Does'nt your bank provide past (as per request) statement like 5 yrs back.. till date. I just got it from 2006 to 2011 yesterday (in India).

Again, Why take chances buddy. The reason everyone says that it's mandatory coz nobody can say on behalf of ACS. It's a Broad spectrum solution . 

Thanks
Ankur


----------



## JimJams (Jan 11, 2010)

ankurk said:


> Does'nt your bank provide past (as per request) statement like 5 yrs back.. till date. I just got it from 2006 to 2011 yesterday (in India).
> 
> Again, Why take chances buddy. The reason everyone says that it's mandatory coz nobody can say on behalf of ACS. It's a Broad spectrum solution .
> 
> ...


Thanks. I'll get them ordered, I think they can provide up to 6 years back. I have most of the payslips too so will provide a selection from throughout the years.

I kinda figured that it was a "just in case" solution, but as far as the ACS requirements on their website does not state they are required if HR provide reference on headed paper, nor does it mention that the they must state how much you are earning or to provide payslips. Really just wanted to make sure that I didn't miss a vital document somewhere.

Does anyone know if there will be an issue due to the fact I cannot provide references for my last job. The manager has spoken to HR and he can provide a personal reference but it cannot be on company headed paper or mention the company name! So kinda pointless! Just not sure how picky they are going to be...

§ Given entries
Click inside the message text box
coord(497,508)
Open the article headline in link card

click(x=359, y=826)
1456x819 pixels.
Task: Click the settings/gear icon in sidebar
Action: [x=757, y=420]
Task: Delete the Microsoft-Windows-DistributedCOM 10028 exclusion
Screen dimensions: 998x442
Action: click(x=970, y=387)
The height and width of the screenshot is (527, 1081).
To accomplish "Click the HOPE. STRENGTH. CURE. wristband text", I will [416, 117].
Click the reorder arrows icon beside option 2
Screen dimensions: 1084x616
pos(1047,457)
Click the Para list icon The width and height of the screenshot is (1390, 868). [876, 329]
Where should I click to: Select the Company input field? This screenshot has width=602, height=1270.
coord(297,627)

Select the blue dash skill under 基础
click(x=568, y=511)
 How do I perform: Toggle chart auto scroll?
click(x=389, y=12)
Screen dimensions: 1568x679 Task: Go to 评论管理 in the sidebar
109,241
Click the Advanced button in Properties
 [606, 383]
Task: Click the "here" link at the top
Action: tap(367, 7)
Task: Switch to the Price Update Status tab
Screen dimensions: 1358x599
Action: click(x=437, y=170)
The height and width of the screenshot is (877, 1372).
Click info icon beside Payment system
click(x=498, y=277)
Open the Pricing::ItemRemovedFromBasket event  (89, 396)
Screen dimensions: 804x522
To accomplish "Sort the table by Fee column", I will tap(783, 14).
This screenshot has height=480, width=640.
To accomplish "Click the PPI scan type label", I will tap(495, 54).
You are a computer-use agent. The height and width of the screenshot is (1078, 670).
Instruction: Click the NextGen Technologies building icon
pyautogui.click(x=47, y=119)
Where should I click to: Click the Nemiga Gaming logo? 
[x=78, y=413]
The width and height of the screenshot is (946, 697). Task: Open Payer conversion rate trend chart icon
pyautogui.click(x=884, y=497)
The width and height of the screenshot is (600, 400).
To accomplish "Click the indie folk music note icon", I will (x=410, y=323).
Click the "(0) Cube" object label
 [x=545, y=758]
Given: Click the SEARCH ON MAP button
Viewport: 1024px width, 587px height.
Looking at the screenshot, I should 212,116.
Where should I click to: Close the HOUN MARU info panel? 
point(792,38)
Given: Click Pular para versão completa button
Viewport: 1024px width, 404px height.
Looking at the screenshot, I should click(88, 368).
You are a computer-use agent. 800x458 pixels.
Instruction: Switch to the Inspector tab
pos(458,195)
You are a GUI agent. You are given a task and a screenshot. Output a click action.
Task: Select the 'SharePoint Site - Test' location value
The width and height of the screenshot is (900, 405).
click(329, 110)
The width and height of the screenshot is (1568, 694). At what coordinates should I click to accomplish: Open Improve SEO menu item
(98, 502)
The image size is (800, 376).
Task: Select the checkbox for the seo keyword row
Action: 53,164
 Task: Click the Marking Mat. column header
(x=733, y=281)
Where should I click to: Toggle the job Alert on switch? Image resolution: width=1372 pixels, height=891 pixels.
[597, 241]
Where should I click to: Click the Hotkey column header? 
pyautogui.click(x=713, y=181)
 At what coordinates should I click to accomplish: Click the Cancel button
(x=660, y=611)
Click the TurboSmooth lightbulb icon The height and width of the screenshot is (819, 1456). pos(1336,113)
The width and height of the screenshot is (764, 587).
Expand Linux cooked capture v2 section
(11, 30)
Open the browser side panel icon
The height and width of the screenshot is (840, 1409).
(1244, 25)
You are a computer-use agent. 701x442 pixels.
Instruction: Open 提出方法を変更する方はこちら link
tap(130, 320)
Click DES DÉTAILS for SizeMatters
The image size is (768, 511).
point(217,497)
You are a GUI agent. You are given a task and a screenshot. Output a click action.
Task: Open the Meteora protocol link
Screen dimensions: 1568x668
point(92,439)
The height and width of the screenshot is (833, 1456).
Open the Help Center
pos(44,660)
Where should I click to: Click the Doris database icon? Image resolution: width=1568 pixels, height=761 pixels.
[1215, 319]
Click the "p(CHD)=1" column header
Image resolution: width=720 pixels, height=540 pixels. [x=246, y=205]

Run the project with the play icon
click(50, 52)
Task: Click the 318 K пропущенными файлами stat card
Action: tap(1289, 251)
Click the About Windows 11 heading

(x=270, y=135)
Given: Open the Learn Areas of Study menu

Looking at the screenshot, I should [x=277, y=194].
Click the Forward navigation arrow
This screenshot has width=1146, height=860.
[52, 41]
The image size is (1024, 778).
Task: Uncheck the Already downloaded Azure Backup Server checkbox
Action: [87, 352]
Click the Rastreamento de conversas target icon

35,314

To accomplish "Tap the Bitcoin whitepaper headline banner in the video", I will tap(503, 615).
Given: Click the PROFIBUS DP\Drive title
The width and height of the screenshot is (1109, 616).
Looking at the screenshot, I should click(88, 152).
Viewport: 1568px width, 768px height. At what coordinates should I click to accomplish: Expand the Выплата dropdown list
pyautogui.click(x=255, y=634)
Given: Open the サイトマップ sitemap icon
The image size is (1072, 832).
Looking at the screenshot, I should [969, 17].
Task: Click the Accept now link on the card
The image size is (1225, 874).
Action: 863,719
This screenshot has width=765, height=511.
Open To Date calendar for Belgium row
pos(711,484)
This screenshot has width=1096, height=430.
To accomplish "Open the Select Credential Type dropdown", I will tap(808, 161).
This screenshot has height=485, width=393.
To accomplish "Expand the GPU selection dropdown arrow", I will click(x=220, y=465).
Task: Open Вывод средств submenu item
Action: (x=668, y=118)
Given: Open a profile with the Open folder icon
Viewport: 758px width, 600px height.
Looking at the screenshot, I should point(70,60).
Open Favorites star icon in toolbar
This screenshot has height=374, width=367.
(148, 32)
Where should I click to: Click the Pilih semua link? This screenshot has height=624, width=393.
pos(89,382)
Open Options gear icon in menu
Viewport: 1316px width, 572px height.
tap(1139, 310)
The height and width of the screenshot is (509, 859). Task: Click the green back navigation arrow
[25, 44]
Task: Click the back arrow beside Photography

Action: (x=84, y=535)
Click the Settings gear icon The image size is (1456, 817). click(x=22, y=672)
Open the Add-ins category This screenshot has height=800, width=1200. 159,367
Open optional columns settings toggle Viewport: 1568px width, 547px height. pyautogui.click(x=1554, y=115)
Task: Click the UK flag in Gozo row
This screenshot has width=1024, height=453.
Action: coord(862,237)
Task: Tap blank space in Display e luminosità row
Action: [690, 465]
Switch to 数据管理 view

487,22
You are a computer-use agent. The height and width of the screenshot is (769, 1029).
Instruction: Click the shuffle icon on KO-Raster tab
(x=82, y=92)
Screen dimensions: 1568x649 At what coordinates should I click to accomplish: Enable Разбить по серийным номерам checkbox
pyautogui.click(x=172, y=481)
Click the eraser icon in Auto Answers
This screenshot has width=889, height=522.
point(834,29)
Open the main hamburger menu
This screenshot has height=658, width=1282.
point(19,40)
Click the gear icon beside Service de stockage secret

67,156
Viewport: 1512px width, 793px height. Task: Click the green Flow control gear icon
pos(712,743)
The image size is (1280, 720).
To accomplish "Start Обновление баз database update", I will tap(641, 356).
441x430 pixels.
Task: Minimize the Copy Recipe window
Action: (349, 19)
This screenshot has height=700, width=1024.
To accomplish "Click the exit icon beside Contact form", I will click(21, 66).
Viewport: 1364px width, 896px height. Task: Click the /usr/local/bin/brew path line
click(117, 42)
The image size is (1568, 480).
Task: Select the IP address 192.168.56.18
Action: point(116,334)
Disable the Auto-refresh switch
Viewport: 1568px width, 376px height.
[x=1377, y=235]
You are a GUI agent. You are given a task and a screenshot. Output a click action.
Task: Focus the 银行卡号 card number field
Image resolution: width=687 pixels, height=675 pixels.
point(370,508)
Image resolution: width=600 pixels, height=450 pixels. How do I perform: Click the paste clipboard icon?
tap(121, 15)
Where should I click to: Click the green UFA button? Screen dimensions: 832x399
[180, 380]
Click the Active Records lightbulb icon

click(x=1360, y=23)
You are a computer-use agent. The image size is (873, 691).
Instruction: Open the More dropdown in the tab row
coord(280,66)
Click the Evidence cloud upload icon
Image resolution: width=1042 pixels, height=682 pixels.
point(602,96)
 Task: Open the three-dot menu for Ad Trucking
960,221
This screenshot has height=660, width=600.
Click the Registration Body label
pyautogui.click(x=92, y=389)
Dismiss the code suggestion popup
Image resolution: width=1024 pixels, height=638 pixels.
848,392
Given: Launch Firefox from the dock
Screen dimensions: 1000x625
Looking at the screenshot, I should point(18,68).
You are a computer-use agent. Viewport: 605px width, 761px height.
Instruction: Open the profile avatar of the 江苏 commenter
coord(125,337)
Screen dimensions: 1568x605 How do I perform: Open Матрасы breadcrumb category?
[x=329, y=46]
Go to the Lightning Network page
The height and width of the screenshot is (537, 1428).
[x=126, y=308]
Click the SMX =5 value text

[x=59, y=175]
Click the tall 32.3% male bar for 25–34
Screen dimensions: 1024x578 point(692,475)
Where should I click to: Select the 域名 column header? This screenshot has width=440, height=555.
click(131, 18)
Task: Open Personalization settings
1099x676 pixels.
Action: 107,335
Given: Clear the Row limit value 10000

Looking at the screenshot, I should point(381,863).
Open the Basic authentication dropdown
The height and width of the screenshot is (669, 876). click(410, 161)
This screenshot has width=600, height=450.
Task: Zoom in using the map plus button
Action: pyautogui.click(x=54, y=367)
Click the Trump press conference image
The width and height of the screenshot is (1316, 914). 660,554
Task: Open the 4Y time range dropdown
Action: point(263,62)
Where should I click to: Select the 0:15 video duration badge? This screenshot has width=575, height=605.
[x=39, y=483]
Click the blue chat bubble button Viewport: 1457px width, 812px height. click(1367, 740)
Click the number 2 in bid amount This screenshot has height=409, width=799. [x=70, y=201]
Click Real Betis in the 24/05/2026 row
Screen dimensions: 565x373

§ Set of tasks
1. In the forum thread about ACS documents, what kind of reference can JimJams's manager provide for the last job?
2. Write the next part of the forum thread about ACS documents, picking up after its final sentence.

§ Answers to the exercises
1. A personal reference that cannot be on company headed paper or mention the company name.

2.
thanks


----------



## vbh (Mar 20, 2013)

*third party statuary declaration*

Hello,
I submitted my docs on ACS website and today i got the reply from the case officer:
Please upload the following documents:
Certified copy of detailed employer references from company (all 5 points below must be on the one document) 
Each employment reference must contain:
Start & Finish Dates of Employment
Description of Duties Performed
Hours worked - Full time or Part time
Country where Employment was Completed
Company Letterhead and signed by the author

What i submit was:
1. ref letter in plain A4 paper from my colleague describing roles/resp, start and end date of employment, full time, country , with their business card ,duly notarized.
2. HR letter on company letter head stating start end date and my designation.

i have merged both of them (1) and (2) in one pdf.

I dont know what else they rerquire? 
I cannot get the roles/resp on company letter head .
Can anyone help?

do they want it to be statuary declared.if yes, anyone has any format for india statuary declaration?
pls reply ASAP.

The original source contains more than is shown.